Phosphorus (P) is an element found in all living things and is fundamental to life. The form most readily available to aquatic organisms is phosphate. This nutrient is a component of adenosine triphosphate (ATP), the primary energy currency of cells, and is a structural part of DNA and RNA. In freshwater ecosystems, phosphorus often acts as the limiting nutrient, controlling the overall amount of plant and algae growth. While necessary for a healthy ecosystem, even a small increase in phosphate concentrations above natural background levels can accelerate aquatic plant growth, leading to significant water quality degradation.
Runoff from Agricultural Land
The agricultural sector is a primary source of elevated phosphate levels in waterways, mainly due to commercial fertilizers and livestock waste management. Fertilizers contain phosphorus compounds that remain on the soil surface until absorbed by crops or bound to soil particles. If heavy rainfall occurs shortly after application, a concentrated pulse of soluble phosphate can wash directly into nearby streams and rivers.
Applying manure and other organic wastes also contributes significant phosphorus. Manure is often applied to meet nitrogen requirements, frequently resulting in the over-application and accumulation of phosphorus in the soil. This saturation reduces the soil’s capacity to bind phosphate, making the excess nutrient more mobile and prone to runoff. Soils with high phosphorus levels, resulting from decades of nutrient surpluses, continually release elevated amounts of phosphate into surface runoff.
Phosphorus loss is also linked to soil erosion from tilled fields. Erosion carries particulate phosphorus, bound to sediment particles, into the water column. This bound phosphorus settles in streambeds and lake bottoms, where it can be released into the water as the sediment decomposes. Conservation practices, such as reduced tillage, minimize soil erosion and reduce the transport of this particulate phosphorus to aquatic environments.
Discharge from Wastewater Systems
Urban and domestic wastewater systems contribute phosphate primarily through human waste and household cleaning products. Human waste accounts for a substantial portion of the phosphate load entering treatment facilities. Historically, phosphate-containing detergents added heavily to this load, though their contribution has been reduced in many regions due to regulatory action.

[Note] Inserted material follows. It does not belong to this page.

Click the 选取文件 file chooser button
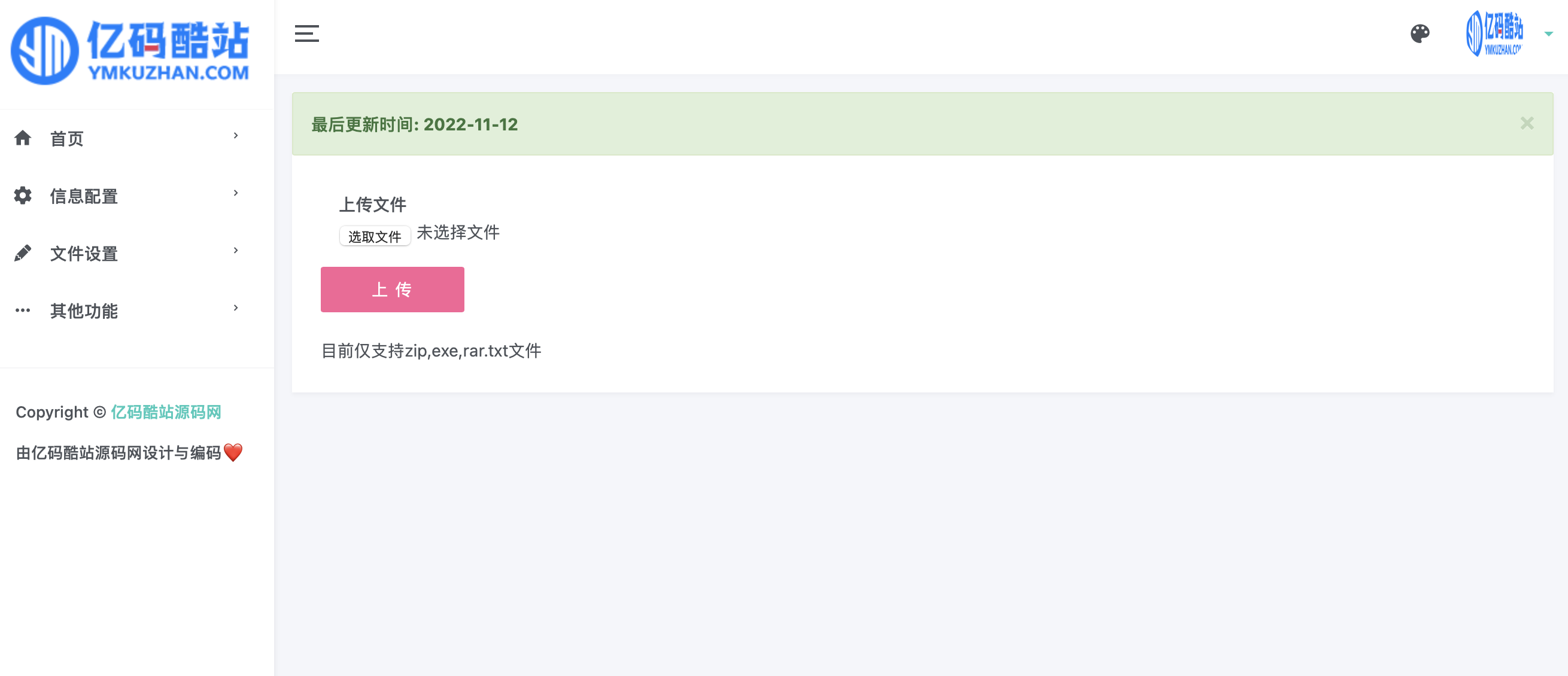This screenshot has width=1568, height=676. 375,236
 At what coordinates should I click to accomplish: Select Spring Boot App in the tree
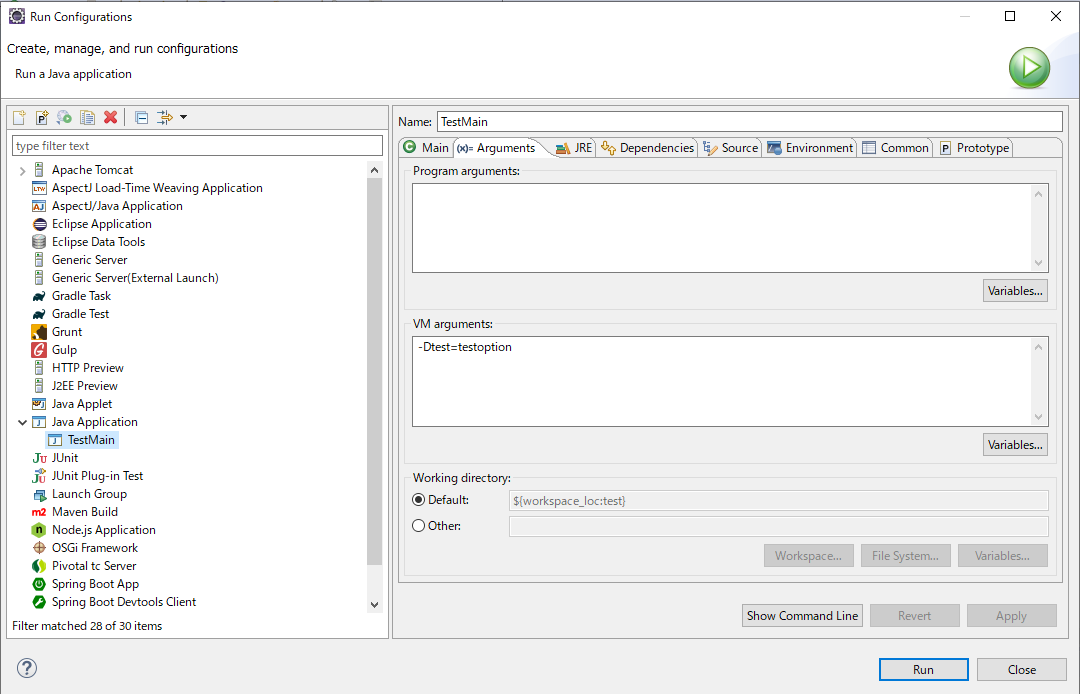click(x=95, y=584)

Municipal wastewater treatment plants (WWTPs) remove solids and organic matter, but conventional processes are not effective at removing dissolved phosphate. Conventional biological treatment may only remove about 20% of the phosphate present. Modern facilities often employ chemical precipitation, using metal salts like aluminum or iron to bind with soluble phosphate, transforming it into a solid precipitate removed with the sludge.
Enhanced Biological Phosphorus Removal (EBPR) uses specialized bacteria that absorb and store excess phosphate. Outside of centralized treatment, decentralized systems like septic tanks also pose a risk. Aging or failing septic systems, especially those with compromised leaching fields, allow wastewater to seep into groundwater or surface water, introducing phosphate into the environment.
Natural Geological Contributions
Phosphate occurs naturally in the environment, providing a background level. This baseline phosphate comes primarily from the slow, natural weathering of phosphate-rich rocks and mineral deposits in the earth’s crust. As water flows over these materials, it slowly dissolves and releases phosphate ions into the soil and water.
The amount of naturally occurring phosphate is strongly influenced by local geology and soil type. In unpolluted surface waters, the natural background level of total phosphorus is very low. This natural process establishes the baseline productivity of the aquatic ecosystem, which is significantly altered by human-driven sources.
The Consequence: Eutrophication and Algae Blooms
The influx of excessive phosphate initiates eutrophication, the over-enrichment of a water body by nutrients. Since phosphate is the limiting nutrient in most freshwater systems, its abundance triggers a rapid, unchecked growth of aquatic plants and algae. This proliferation often results in dense algal mats and scums known as algal blooms, which can include potentially toxic types like cyanobacteria.
These blooms cloud the water, reducing the depth to which sunlight can penetrate, which kills submerged aquatic vegetation by blocking photosynthesis. The massive amount of algae eventually dies and sinks, where bacteria consume the dead organic matter. This decomposition consumes large quantities of dissolved oxygen (DO) from the water, leading to hypoxia. Hypoxic conditions create “dead zones” where fish and other organisms cannot survive, leading to widespread die-offs and a collapse of the aquatic food web.